Opdrachten =
A. Met welke naam wordt de plaats aangeduid in de oorkonde uit 960 die de tekst over vroege bewoning rond Wijthmen noemt?
B. Neem uit de tekst over vroege bewoning rond Wijthmen het stuk van "De aanwezigheid van" tot en met "een samenkomst markeert." ongewijzigd over.

━━ Aangeleverde tekst ━━

Maar laten we toch eens een poging gaan wagen!
Kaartje: Nederzettingen uit de Romeinse tijd. De zandruggen in onze omgeving onder invloed van Vecht en IJssel vormden eilandjes als deze rivieren op hun strepen gingen staan. Let ook op de loop van de Overijsselse Vecht langs Wijthmen en Boschwijk.
In Herfte-Wijthmen zijn bij opgravingen voorwerpen gevonden die duiden op contact tussen de vroege bewoners van onze buurtschappen en het Romeinse Rijk.
De aanwezigheid van de Romeinen begon in Nederland zo ongeveer 50 voor Chr.. Denk voor de Romeinse aanwezigheid op de Zalnése dekzandrug – waarop huize Boschwijk staat – aan de vondsten bij de aanleg van de weg aan de Zwolse kant naar de Wijthmenerplas.
In een oorkonde uit 960 wordt de plaats aangeduid met de naam Wie, wat klein heiligdom of heilige plaats betekent. Denk hierbij aan een kleine kapel of zelfs een open ruimte in een bos die een samenkomst markeert.
Deze aanduiding stamt uit de Germaanse tijd, toen dit gebied nog niet gekerstend was.

━━━
━━ Aangeleverde regels ━━

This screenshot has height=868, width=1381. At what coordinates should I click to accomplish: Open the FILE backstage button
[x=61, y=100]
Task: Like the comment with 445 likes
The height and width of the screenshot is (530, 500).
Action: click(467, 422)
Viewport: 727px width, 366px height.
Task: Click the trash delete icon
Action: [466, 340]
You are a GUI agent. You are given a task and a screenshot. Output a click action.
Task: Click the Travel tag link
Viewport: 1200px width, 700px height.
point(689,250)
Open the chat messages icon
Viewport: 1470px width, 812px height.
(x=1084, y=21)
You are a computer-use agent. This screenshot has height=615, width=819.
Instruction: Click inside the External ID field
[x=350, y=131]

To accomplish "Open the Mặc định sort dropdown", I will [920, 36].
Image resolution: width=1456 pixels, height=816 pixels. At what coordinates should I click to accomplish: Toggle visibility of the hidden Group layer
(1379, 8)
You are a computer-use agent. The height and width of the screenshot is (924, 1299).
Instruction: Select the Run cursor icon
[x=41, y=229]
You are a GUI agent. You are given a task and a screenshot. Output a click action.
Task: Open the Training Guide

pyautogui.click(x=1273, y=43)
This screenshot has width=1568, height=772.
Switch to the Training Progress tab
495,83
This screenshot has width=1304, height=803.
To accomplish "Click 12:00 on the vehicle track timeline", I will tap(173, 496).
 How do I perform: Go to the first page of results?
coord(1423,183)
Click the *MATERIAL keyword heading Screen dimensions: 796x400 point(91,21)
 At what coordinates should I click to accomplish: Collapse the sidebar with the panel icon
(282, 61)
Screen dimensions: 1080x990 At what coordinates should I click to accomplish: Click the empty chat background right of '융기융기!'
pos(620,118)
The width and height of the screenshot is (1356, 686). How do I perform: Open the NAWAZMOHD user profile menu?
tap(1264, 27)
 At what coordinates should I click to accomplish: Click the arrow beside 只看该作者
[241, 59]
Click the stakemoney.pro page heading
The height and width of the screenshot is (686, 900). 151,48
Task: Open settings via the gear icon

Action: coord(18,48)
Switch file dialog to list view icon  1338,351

━━━

Antwoorden =
A. Met de naam Wie, wat klein heiligdom of heilige plaats betekent.

B.
De aanwezigheid van de Romeinen begon in Nederland zo ongeveer 50 voor Chr.. Denk voor de Romeinse aanwezigheid op de Zalnése dekzandrug – waarop huize Boschwijk staat – aan de vondsten bij de aanleg van de weg aan de Zwolse kant naar de Wijthmenerplas.
In een oorkonde uit 960 wordt de plaats aangeduid met de naam Wie, wat klein heiligdom of heilige plaats betekent. Denk hierbij aan een kleine kapel of zelfs een open ruimte in een bos die een samenkomst markeert.